In verschiedenen christlichen Gruppierungen und Kirchen nimmt Maria, die Mutter des Jesus von Nazareth eine besondere Stellung ein.
Entsprechenden Stellen aus der Bibel, sowie der Tradition folgend verbindet man sie mit folgenden Eigenschaften:
Sonderstellung Marias
Gottesmutter
Maria ist die Mutter von Jesus von Nazareth, der im Christentum gleichzeitig Mensch und Gott ist. Das dritte Ökumenische Konzil in Ephesus 431 erklärte Maria zur theotokos, zur Gottesgebärerin.
Jungfrau
Die Jungfräulichkeit wird in zwei Ausprägungen gesehen:
- Jesus wurde nach der neutestamentlichen Überlieferung durch den Heiligen Geist gezeugt, als Maria Jungfrau war, sie hat vor seiner Geburt mit keinem Mann verkehrt.
- Maria blieb nach der außerbiblischen Legendbildung auch nach der Geburt von Jesus eine Jungfrau, war mit Josef nur dem Namen nach verheiratet (Josefsehe). Diese Jungfräulichkeit wird insbesondere in der katholischen Kirche als besondere Tugend gewertet.
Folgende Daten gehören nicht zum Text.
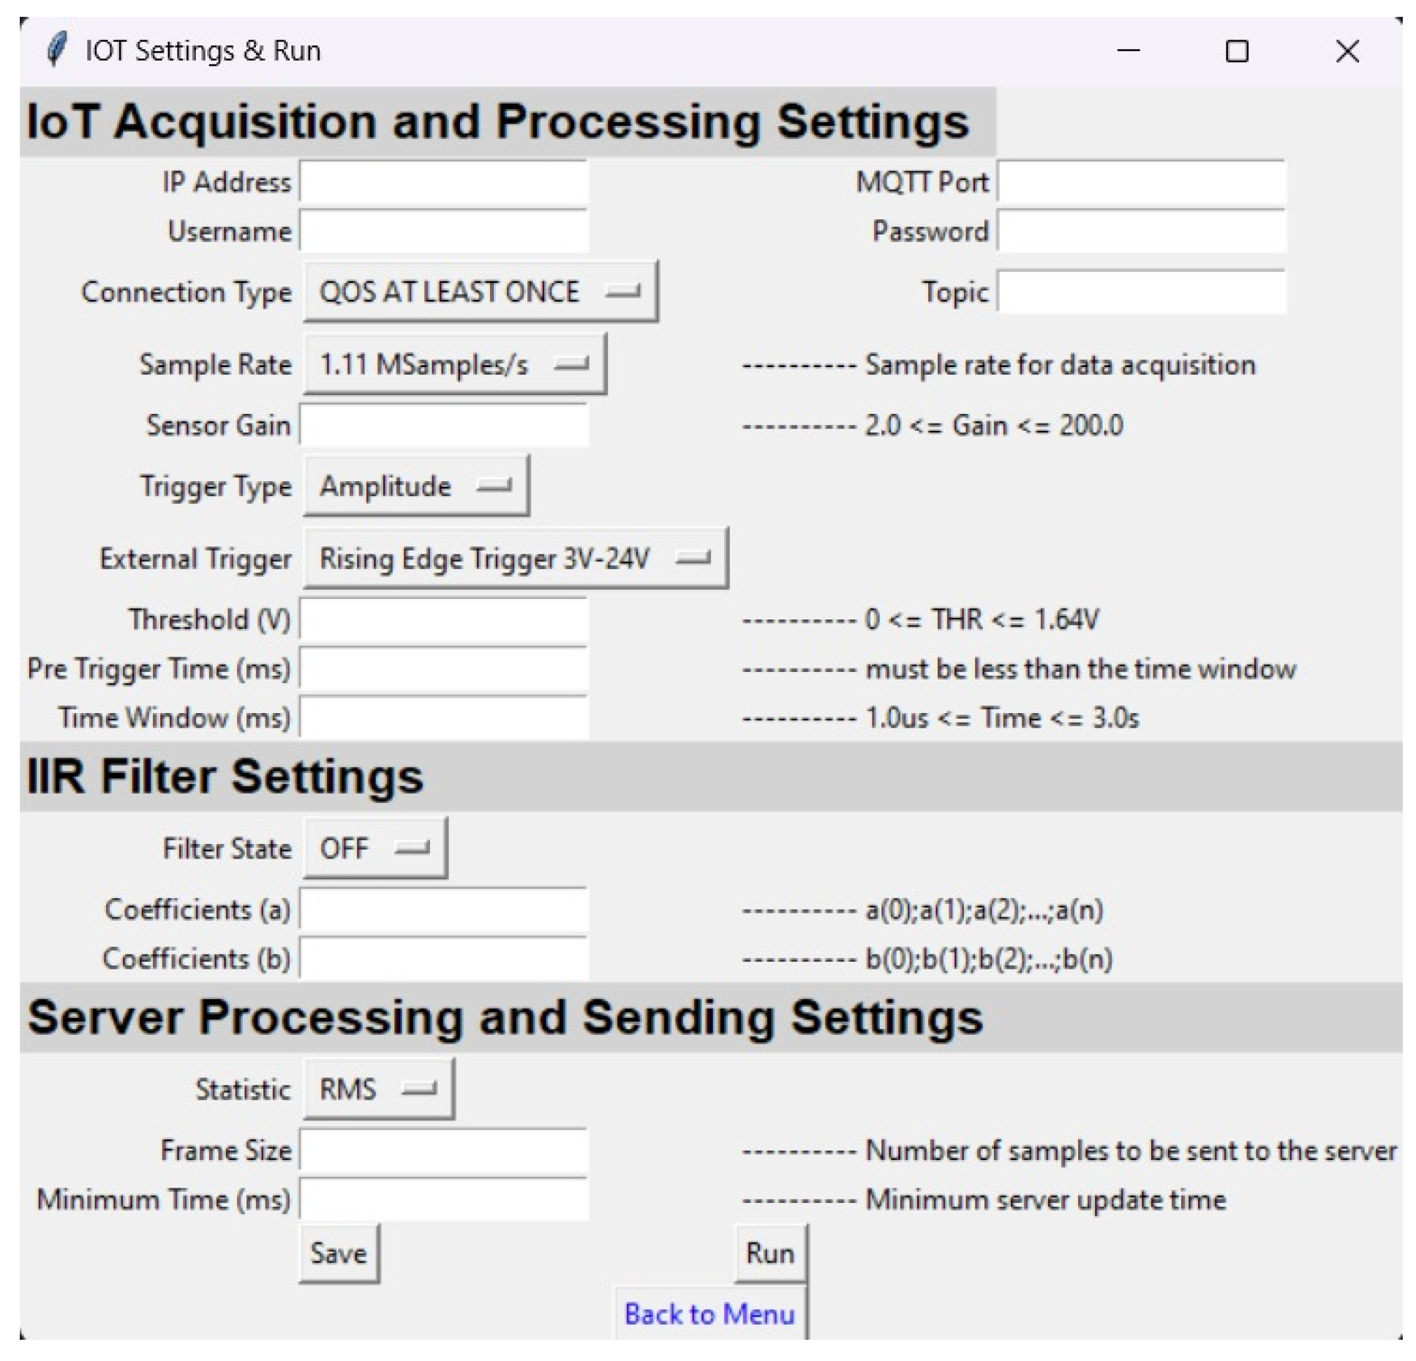Screen dimensions: 1416x1361
Task: Open the External Trigger dropdown
Action: [x=515, y=559]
Die im Neuen Testament in Matthäus 1,23 und Lukas 1,27 bezeugte Jungfräulichkeit fußt auf einer problematischen Übersetzung des hebräischen (Ur-)Textes von Jesaja 7,14 in der Septuaginta. "עלמה" (sprich: `almáh), das eine Frau von der Heiratsreife bis zur Geburt ihres ersten Kindes bezeichnet, wurde in der Septuaginta mit "παρθενoς" (sprich: parthénos), das im Deutschen "Jungfrau" bedeutet, wiedergegeben.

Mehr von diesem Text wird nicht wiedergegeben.